* **HOW TO COMPLETE THIS TASK**
Copy out the lines beginning with the one that contains "Collapse sidebar with panel toggle icon" and ending with the last line below, exactly as they stand. Pictures are not copied.
====
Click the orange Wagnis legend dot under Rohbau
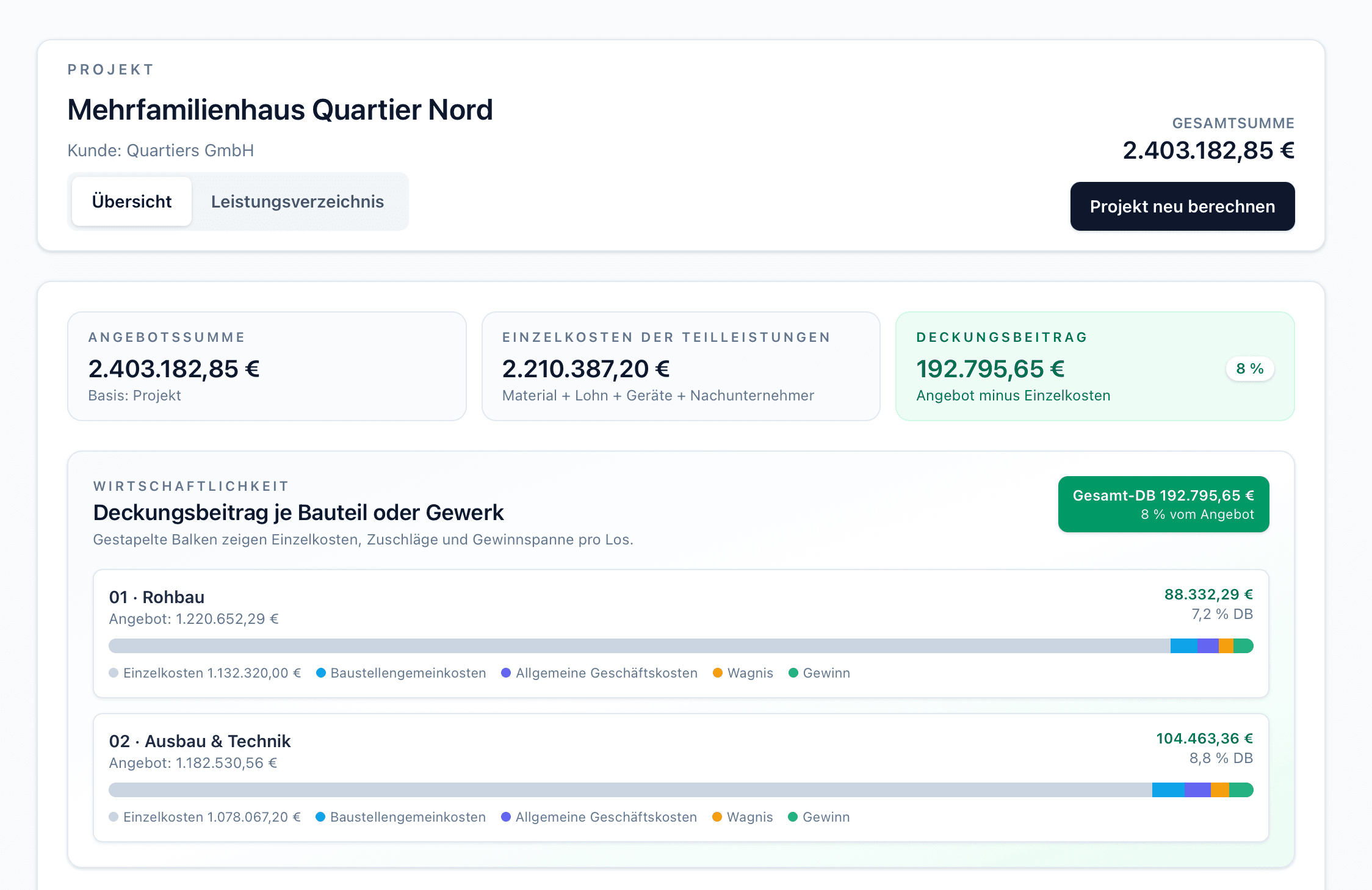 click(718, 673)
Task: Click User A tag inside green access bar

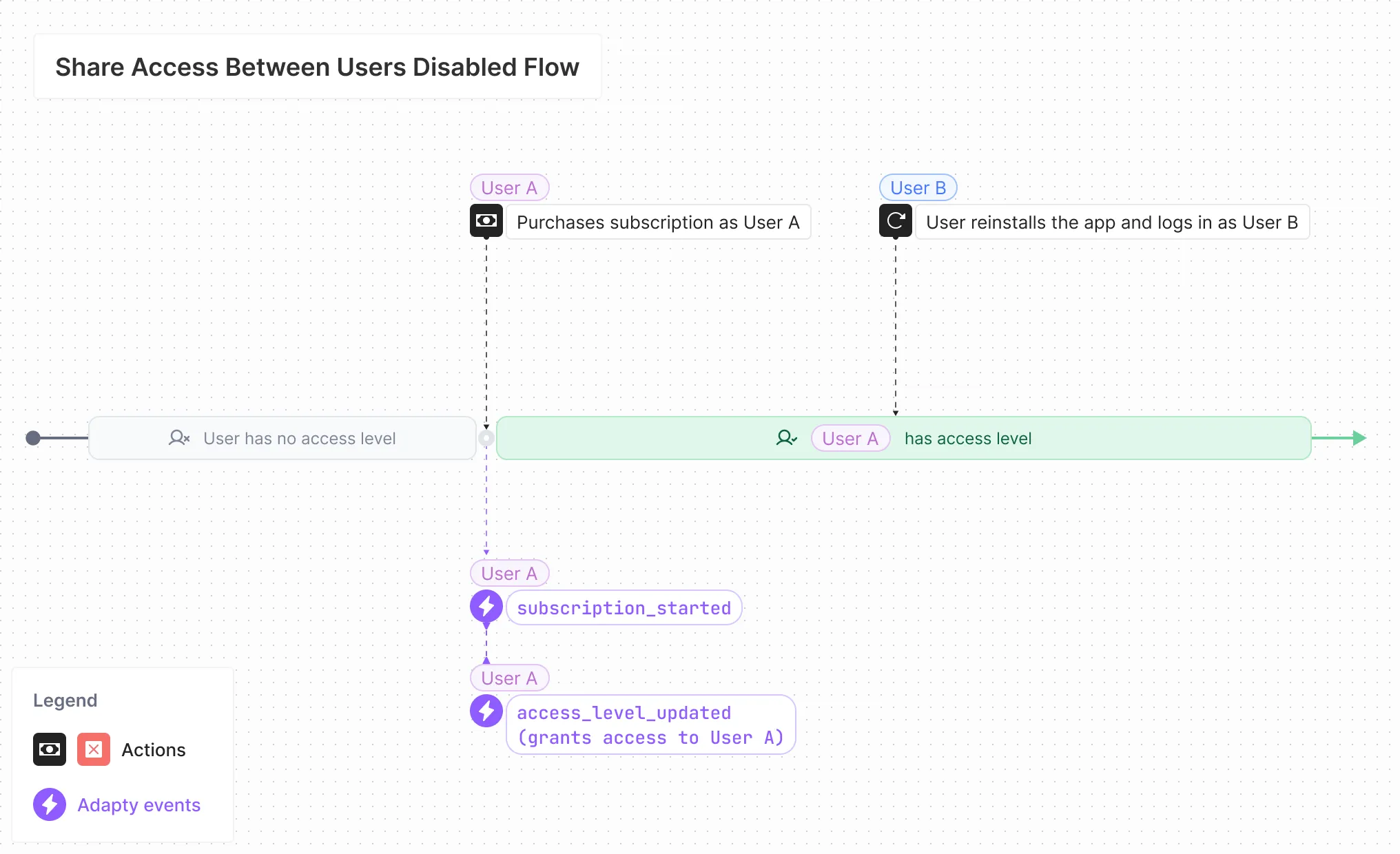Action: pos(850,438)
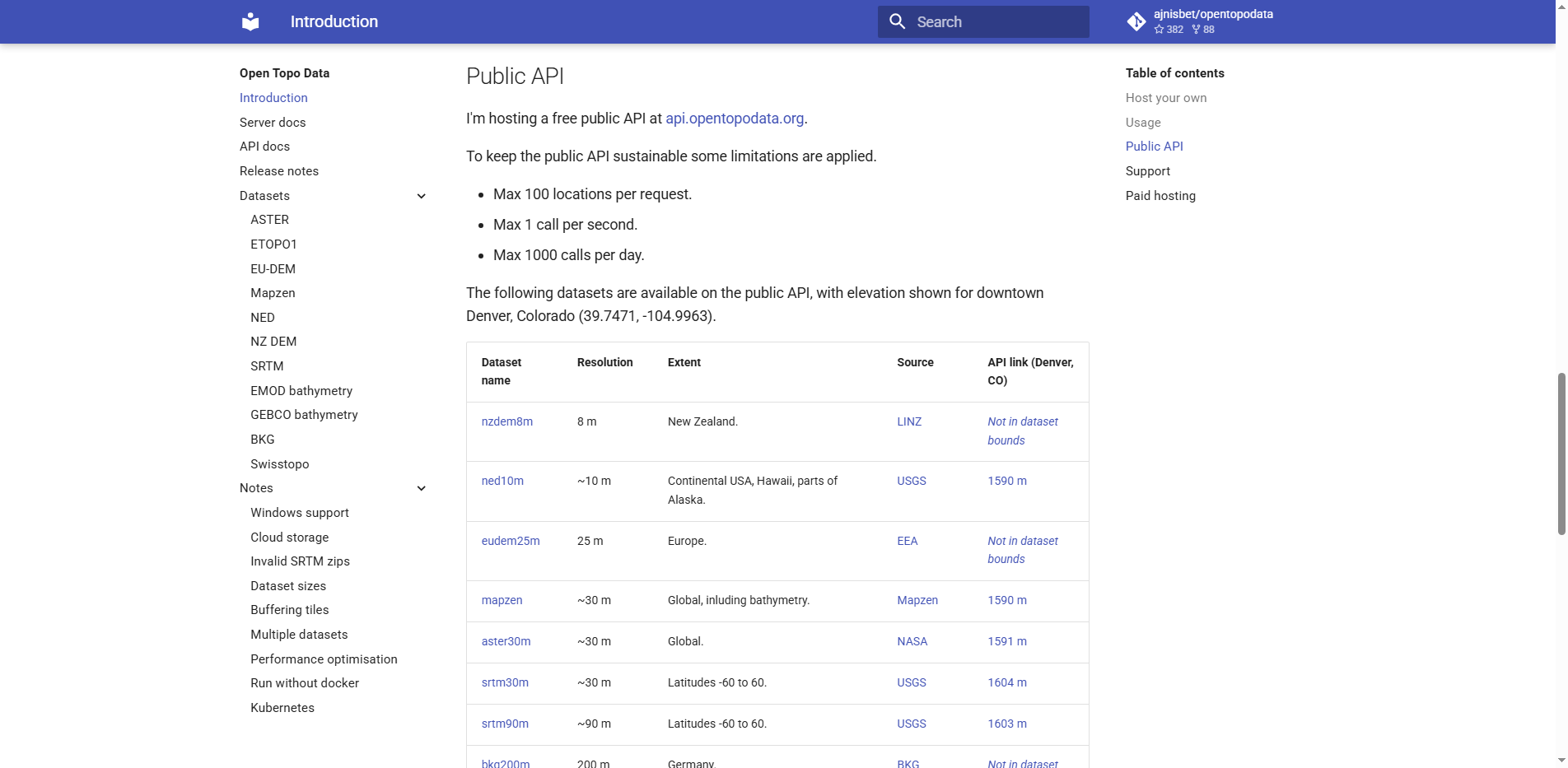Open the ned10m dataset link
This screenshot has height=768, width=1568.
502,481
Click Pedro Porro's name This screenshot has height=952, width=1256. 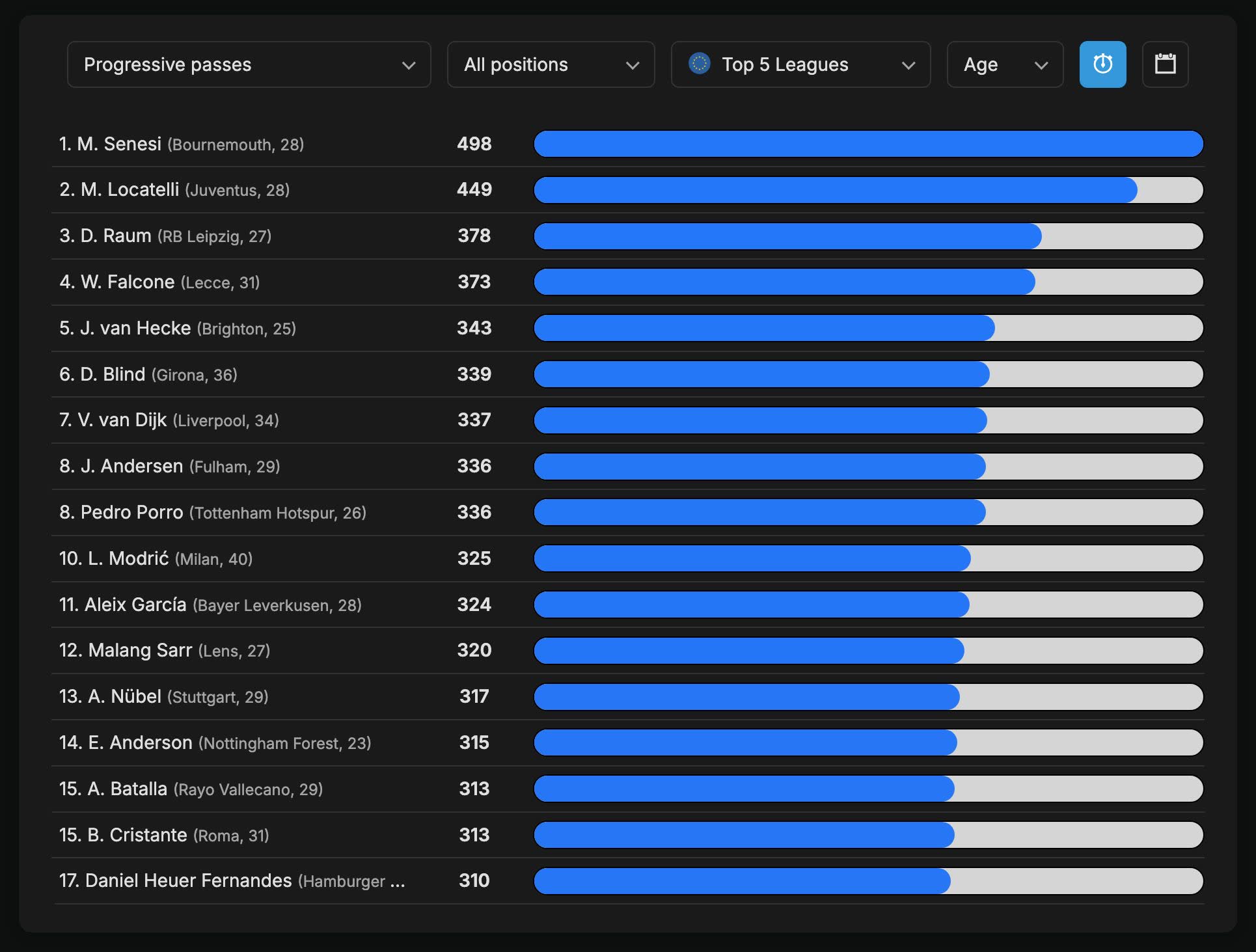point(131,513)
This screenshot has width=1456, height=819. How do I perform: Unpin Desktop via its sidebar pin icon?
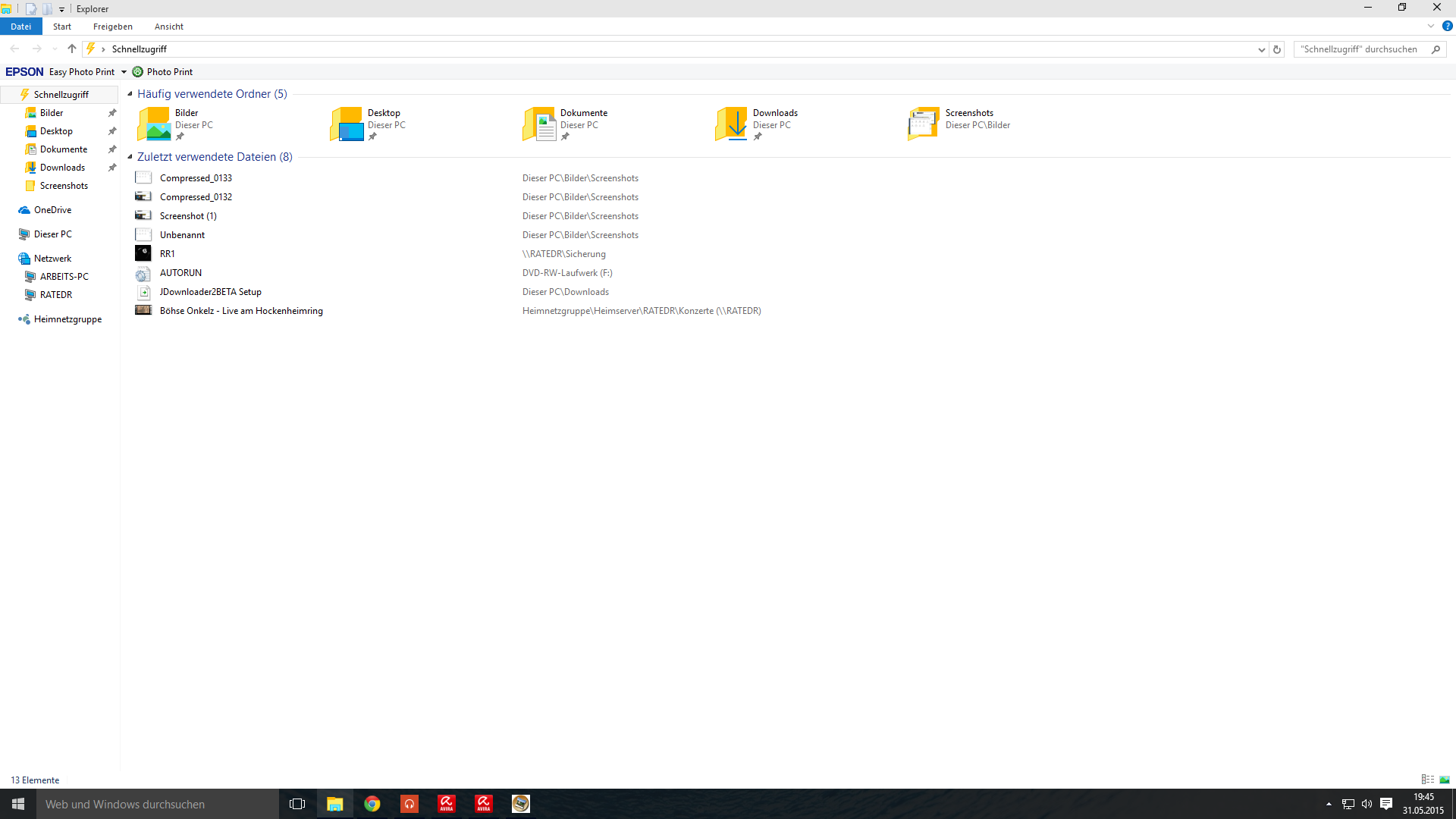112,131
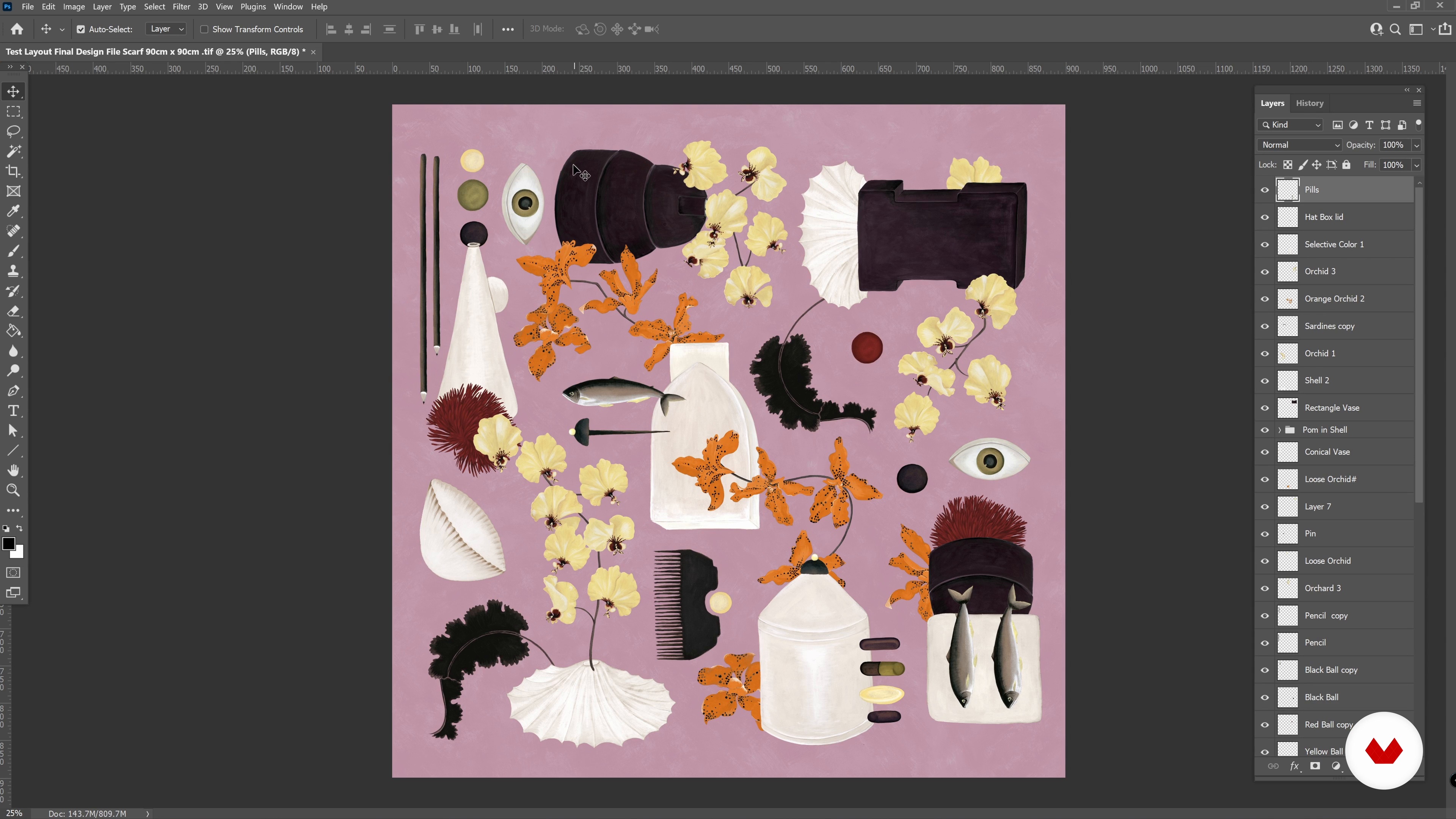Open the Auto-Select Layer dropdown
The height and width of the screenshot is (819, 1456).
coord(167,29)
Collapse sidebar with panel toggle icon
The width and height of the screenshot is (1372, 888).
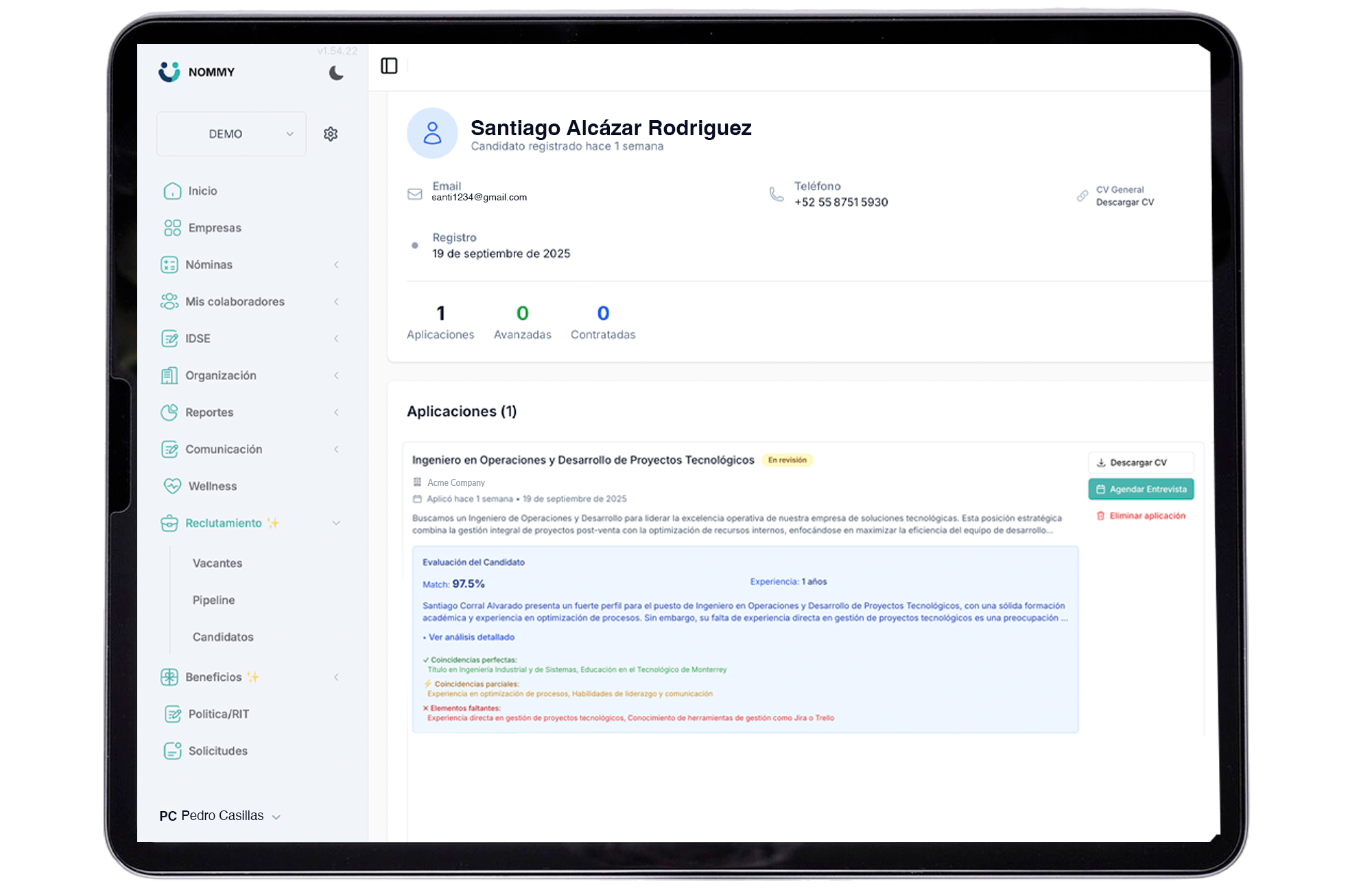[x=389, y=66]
====
* **WRITTEN RESPONSE**
Collapse sidebar with panel toggle icon
The width and height of the screenshot is (1372, 888).
[x=389, y=66]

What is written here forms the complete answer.